Newspaper clippings from the time called the new Outrigger a "landmark" and referred to it as a key piece of "downtown revitalization." Built at the corner of Dominion Street and Sixth Avenue, it was a little off the main path of George Street. There were few other buildings in the immediate neighbourhood, and perhaps none so tall.

"Jack Lee spent $200,000 on the construction of the Outrigger, and that is 1960s money. It was a huge investment at the time," said Rubadeau. "It officially opened in 1965 and became very popular."

"When you look through the newspapers and other documents from that period, you see all kinds of events held there," said Tobin. "People liked to have their big parties there: birthdays, anniversaries, wedding receptions. It was a busy place."

Lee kept an equally high personal profile. He was nicknamed "McLee" for being the only man in the town of Chinese heritage who routinely dressed in full Scottish regalia and played the bagpipes. He used this striking image at community events like the CKPG Rotary Telethon.

The popularity of both restaurant and restaurateur brought celebrities through the Outrigger door, including Prime Minister Pierre Trudeau and Lt. Gov. John Nicholson.

"There was a guest book. People put their names and addresses in this ledger," said Rubadeau.

"It would be awesome to get that book, if it still exists," said Tobin.

Exploration Place already has an interesting collection of Outrigger artifacts. When the restaurant finally went bankrupt in the 1990s - it had changed hands multiple times by then and was called The Bamboo House - the museum's staff got to comb the unclaimed property before it was demolished.

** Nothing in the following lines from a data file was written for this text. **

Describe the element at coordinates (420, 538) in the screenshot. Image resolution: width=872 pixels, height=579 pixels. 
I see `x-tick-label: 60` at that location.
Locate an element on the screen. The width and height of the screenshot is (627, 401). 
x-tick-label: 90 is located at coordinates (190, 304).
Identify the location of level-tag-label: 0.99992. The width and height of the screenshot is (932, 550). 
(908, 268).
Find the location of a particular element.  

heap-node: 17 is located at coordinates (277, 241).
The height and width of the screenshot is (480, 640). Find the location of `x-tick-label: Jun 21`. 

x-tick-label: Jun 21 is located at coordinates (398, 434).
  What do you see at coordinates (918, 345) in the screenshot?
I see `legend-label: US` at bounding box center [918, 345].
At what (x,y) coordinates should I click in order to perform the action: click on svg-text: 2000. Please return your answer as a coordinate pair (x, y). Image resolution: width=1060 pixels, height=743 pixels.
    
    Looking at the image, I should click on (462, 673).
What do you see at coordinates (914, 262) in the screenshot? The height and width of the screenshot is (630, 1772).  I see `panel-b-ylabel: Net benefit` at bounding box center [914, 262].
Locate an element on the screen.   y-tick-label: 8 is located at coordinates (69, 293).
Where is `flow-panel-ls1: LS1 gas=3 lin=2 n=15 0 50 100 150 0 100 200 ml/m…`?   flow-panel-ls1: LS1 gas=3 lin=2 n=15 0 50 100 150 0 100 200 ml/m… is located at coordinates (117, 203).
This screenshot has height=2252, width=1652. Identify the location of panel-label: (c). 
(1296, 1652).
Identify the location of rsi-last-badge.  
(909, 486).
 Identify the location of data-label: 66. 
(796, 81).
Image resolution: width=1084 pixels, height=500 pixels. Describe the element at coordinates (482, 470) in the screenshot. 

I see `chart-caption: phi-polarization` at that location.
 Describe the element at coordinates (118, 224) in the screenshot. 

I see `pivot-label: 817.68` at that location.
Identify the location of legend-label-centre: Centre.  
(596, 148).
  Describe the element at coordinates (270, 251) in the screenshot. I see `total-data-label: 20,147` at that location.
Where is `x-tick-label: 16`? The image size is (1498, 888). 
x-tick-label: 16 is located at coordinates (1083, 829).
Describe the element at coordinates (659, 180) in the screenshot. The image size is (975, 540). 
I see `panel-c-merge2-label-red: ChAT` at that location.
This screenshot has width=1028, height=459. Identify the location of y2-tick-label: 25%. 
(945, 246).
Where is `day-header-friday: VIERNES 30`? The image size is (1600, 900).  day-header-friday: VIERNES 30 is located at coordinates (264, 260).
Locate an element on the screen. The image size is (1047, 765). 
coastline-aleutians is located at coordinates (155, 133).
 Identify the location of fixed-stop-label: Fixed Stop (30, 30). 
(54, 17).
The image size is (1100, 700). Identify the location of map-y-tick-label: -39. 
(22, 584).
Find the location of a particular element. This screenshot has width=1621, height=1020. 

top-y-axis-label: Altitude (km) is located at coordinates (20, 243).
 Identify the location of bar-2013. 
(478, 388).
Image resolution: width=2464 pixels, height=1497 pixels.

Very little had changed inside over the years, so some key features were salvaged, including the entrance totem pole, but many items of interest were gone. The whereabouts of a large trophy marlin, for example, and the outrigger canoe itself are unknown.

"We want to know all the stories we can get, too, from people who used to know Mr. Lee, or ate regularly at the Outrigger," said Tobin. "If you were at a competing restaurant, or worked at the Outrigger, or had a party there, if you were someone who provided services for them over the years, we want to know your stories."